I'm hanging out with my friend Dana in Missouri.  Her, her hubby and me... and 8 children between the two of us.  She just delivered her 5th child.  She now has 5 boys!  Our children are buddies and we enjoy many a good conversations together.  But I don't think she would be offended with me saying my heart is not content.  In fact, it aches.  Something is missing.
Somewhere northeast of here a really cute guy holds my affections.  I miss him terribly.  He is my groom and I his bride.  I give up any misconceived feminist notions of independence and admit I am not the same without him.  I was one before we met over 10 years ago and now I am something else.  I am 1/2.
It doesn't make mathematical sense.  I am less than I was before and yet I am more.  I gave up much and yet I have, abundantly.  I willingly submit to him (well...) and I couldn't be more free.
What is it that makes me this crazy?  It is a husband who has vowed, by the grace of God, to love me as Christ loved the church.  He is my husband and the father of our children.  He protects us.  He keeps his children's eyes from danger and their ears from the hypnotic call of the world the flesh and the devil, and fills their ears with the music of the Word and their eyes he points upward.  He guards us with his meditation, prayer, study and knowledge through his own submission to the One he has vowed to imitate, Christ Jesus.
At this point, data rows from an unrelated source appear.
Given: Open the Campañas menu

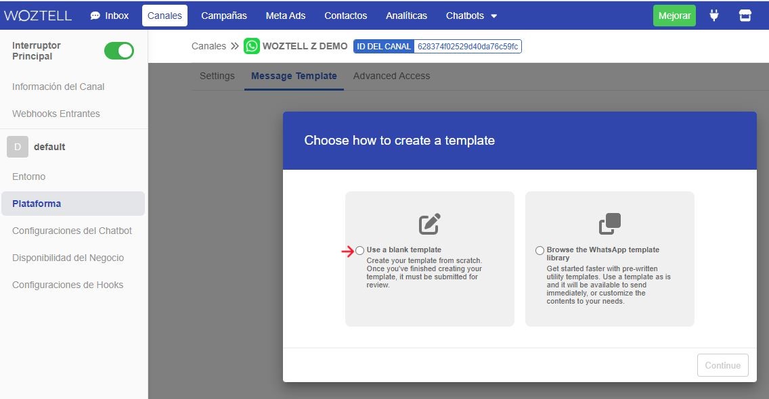Looking at the screenshot, I should 224,16.
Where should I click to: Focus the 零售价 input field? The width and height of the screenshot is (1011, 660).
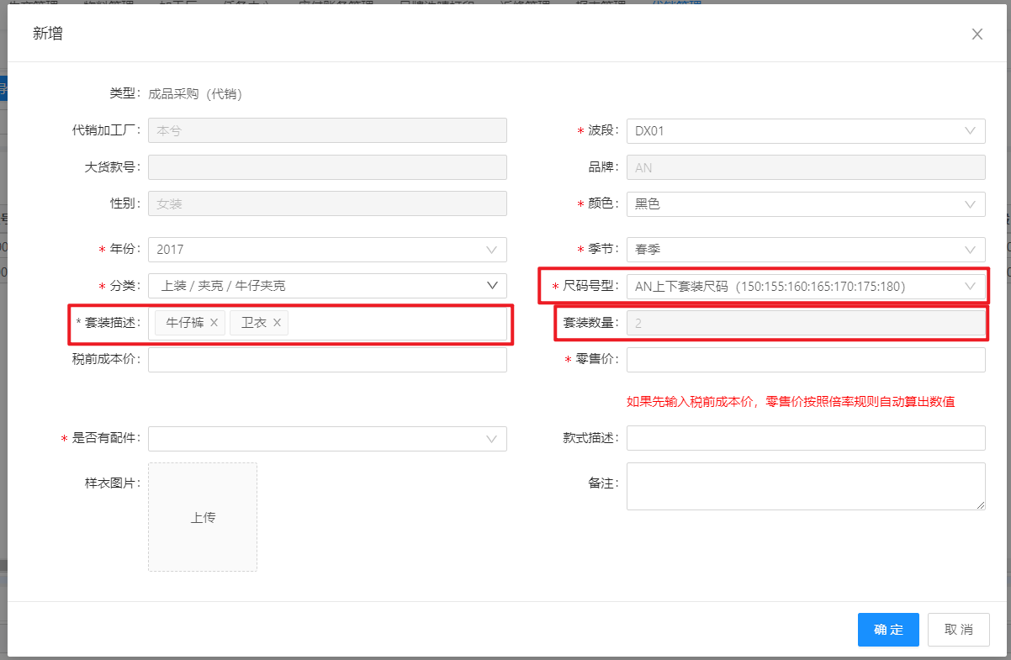[805, 360]
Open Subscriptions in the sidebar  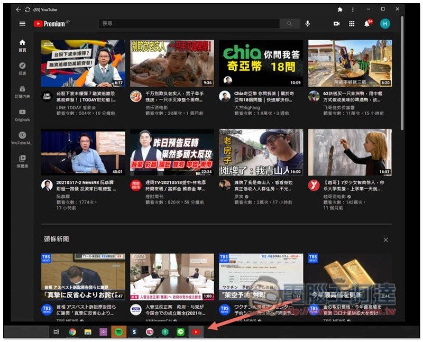point(22,92)
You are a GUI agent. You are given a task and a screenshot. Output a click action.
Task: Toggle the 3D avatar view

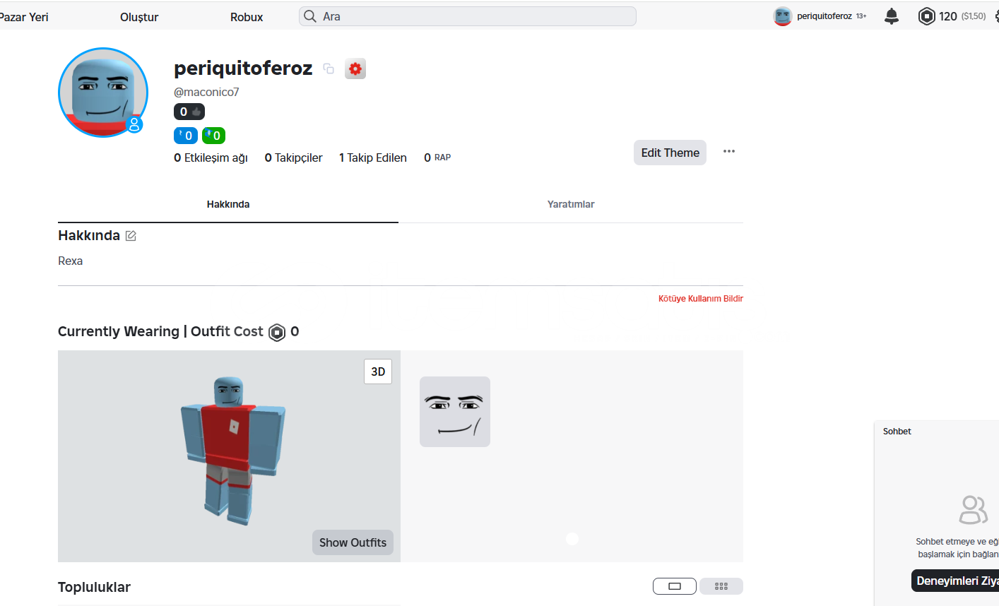(378, 372)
He gives himself up as a sacrifice through his willingness to give anything for us and lives it out daily through his acts of service (cause there aint nothing more beautiful then a man with dish soap on his hands!).  He makes me want to be a better Christian, a better wife, a better mother.
He loves me and I love him.  And together we are one!  But right now he is far away and I'm feeling awfully half-ish today.

3 comments:

  1. I understand. Three times a year Nick spends 2 weeks at Simpson in seminary. Then there are the youth camps and retreats, etc... But as much as I miss him, being apart resets my perspective to one of overflowing thankfulness. I love your writing.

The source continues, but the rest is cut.